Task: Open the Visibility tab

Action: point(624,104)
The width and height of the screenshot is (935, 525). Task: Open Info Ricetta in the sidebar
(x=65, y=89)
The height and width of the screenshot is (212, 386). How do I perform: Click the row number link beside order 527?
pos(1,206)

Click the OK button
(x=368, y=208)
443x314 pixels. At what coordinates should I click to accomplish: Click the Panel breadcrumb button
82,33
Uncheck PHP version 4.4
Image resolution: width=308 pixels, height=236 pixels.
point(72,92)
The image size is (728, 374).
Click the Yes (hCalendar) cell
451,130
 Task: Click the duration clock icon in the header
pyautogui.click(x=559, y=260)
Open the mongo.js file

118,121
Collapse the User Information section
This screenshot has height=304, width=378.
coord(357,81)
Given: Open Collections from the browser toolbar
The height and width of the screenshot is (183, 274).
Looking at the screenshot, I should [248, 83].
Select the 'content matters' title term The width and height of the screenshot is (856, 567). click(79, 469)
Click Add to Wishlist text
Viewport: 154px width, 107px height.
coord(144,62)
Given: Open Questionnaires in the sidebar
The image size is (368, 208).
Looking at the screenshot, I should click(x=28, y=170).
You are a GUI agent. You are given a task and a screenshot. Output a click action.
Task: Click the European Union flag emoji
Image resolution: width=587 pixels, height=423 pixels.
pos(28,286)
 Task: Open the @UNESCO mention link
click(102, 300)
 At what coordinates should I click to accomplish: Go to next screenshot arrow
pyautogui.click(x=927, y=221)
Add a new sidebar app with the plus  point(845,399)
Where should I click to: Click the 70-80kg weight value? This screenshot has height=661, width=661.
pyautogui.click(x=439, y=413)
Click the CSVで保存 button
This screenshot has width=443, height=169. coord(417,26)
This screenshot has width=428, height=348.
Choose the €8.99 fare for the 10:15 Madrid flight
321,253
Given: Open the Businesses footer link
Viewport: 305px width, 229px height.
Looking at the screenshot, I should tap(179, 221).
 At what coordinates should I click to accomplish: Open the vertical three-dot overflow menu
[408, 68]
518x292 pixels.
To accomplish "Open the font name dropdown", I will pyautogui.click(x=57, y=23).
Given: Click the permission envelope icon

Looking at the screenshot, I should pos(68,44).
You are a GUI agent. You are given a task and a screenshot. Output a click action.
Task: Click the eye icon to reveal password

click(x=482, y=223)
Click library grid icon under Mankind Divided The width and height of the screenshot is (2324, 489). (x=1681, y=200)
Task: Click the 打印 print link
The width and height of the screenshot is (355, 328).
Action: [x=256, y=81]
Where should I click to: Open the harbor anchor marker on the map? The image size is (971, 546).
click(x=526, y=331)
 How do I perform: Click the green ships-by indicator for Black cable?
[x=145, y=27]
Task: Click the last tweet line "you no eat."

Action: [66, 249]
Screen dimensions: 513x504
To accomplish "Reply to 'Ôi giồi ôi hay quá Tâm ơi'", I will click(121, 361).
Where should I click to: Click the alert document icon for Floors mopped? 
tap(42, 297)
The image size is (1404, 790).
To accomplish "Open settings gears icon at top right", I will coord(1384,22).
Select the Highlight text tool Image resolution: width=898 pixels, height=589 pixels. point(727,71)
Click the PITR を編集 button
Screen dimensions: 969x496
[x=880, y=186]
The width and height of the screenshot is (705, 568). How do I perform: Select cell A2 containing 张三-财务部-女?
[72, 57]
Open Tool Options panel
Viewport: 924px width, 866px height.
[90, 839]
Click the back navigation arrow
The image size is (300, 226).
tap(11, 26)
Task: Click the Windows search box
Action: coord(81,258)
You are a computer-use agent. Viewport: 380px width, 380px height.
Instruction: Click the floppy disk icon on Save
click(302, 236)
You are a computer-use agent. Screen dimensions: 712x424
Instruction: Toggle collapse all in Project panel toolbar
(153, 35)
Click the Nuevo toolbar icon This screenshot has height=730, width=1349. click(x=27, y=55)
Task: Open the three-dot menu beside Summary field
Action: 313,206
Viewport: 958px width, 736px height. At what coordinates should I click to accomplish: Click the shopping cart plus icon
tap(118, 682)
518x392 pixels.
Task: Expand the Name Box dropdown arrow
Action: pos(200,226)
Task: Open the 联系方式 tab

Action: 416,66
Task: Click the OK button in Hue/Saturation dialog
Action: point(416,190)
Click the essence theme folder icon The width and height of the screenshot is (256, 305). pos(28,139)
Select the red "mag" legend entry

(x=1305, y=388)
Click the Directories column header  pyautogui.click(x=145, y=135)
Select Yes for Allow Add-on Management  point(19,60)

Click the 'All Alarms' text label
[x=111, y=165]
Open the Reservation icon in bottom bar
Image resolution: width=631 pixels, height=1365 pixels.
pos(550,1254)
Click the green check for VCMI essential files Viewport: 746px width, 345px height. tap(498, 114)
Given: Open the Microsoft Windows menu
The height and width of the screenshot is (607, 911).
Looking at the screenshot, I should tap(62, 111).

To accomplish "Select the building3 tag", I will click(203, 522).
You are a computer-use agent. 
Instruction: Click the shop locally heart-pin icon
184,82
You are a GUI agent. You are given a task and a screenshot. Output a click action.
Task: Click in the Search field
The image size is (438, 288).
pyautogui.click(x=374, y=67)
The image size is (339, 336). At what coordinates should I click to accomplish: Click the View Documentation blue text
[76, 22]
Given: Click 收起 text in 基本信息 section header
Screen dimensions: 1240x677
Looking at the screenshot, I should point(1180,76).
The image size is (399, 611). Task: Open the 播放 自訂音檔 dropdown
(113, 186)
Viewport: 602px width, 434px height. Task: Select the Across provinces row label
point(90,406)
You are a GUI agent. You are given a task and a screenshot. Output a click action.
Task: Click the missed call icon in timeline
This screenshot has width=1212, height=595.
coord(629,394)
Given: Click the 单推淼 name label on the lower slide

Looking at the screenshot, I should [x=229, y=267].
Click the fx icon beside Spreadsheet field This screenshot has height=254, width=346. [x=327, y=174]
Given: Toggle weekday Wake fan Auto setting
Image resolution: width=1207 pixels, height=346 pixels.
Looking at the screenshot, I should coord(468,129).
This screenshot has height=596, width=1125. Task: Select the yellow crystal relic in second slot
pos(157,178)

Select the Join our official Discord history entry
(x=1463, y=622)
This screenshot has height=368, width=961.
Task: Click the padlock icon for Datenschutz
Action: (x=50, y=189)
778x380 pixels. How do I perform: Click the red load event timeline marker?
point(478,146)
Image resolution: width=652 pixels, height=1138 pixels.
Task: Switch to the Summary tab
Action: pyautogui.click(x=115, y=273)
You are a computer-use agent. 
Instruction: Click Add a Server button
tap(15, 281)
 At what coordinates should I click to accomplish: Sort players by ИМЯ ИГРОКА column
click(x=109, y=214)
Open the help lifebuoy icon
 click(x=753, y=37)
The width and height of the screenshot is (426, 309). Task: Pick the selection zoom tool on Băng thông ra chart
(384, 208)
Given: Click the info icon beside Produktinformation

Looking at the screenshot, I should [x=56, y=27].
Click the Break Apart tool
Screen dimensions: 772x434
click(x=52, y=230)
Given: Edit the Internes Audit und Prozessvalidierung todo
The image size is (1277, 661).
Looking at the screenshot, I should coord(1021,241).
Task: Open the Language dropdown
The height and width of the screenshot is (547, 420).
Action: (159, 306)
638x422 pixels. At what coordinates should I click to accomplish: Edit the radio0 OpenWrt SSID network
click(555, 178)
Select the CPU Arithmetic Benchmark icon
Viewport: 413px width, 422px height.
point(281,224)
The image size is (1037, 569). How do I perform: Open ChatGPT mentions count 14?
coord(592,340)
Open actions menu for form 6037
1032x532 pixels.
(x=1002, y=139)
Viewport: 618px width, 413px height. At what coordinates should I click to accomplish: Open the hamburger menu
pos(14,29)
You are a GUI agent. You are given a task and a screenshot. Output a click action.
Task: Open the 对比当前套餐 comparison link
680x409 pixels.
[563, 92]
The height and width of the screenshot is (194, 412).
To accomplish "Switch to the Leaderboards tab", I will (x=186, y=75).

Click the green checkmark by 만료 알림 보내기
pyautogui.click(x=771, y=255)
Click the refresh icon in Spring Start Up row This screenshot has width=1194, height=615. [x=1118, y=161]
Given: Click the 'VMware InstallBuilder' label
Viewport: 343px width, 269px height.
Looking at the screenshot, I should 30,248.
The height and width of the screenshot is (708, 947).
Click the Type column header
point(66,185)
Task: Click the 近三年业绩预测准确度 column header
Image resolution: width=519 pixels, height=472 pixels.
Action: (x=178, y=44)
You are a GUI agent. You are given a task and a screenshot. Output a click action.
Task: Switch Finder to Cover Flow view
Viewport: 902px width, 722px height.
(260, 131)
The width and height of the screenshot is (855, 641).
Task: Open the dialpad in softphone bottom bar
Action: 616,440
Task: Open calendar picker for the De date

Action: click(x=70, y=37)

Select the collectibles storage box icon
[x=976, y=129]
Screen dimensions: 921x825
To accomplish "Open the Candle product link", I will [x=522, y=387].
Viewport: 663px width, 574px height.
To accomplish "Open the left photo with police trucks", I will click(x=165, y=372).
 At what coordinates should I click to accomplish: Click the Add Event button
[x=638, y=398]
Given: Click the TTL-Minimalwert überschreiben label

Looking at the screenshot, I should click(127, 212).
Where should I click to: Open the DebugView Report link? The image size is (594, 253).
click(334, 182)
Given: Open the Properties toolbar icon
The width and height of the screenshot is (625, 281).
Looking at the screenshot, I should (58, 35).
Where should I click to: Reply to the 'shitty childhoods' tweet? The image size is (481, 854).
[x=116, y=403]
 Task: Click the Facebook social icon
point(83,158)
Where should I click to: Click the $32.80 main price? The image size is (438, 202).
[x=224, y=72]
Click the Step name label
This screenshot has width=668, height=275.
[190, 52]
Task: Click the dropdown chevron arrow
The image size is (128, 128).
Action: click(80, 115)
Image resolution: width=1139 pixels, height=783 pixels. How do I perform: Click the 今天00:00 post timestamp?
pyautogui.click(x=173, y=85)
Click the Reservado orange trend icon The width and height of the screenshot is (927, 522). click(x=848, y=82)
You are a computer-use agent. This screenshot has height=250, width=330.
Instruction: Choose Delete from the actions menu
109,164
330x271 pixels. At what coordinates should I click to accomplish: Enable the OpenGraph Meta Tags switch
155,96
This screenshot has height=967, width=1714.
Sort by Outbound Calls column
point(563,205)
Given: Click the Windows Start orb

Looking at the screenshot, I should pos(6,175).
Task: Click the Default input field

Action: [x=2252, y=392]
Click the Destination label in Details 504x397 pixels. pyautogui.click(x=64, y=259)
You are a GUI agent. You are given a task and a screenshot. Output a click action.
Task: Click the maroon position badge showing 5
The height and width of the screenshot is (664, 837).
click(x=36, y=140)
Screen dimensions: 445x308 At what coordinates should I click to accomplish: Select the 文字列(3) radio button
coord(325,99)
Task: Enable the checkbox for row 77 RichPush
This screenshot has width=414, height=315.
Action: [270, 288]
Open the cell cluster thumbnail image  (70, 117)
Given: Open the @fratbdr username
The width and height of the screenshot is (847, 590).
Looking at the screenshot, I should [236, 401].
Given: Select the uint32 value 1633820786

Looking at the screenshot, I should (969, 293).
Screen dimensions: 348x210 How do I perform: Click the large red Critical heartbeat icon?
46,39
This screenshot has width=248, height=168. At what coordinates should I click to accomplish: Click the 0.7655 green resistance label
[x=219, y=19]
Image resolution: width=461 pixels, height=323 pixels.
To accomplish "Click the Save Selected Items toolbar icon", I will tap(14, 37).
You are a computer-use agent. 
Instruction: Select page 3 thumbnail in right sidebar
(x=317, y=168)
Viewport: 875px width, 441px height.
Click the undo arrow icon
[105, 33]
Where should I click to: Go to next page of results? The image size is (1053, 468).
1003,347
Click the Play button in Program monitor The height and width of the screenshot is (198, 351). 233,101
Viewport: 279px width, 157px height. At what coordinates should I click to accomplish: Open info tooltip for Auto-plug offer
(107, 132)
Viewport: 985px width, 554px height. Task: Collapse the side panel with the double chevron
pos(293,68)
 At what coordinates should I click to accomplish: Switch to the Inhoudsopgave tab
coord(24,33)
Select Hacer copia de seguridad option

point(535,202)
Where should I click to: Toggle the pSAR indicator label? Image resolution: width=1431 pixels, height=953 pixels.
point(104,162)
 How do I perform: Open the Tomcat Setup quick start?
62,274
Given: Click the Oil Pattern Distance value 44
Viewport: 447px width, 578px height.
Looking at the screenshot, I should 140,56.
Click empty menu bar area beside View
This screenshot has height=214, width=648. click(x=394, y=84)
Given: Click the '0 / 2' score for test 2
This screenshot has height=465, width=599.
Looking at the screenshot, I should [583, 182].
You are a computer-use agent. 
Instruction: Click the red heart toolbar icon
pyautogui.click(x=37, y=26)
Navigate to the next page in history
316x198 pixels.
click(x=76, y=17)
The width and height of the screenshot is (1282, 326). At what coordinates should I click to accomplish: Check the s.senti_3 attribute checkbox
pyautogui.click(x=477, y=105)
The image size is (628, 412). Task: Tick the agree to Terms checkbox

----------

## [Task brief]
If a line in the records above holds the string "will", copy it.

## [Output of the exercise]
To accomplish "Open the font name dropdown", I will pyautogui.click(x=57, y=23).
To accomplish "Reply to 'Ôi giồi ôi hay quá Tâm ơi'", I will click(121, 361).
To accomplish "Open settings gears icon at top right", I will coord(1384,22).
To accomplish "Select the building3 tag", I will click(203, 522).
To accomplish "Switch to the Leaderboards tab", I will (x=186, y=75).
To accomplish "Open the Candle product link", I will [x=522, y=387].
To accomplish "Open the left photo with police trucks", I will click(x=165, y=372).
To accomplish "Click the Save Selected Items toolbar icon", I will tap(14, 37).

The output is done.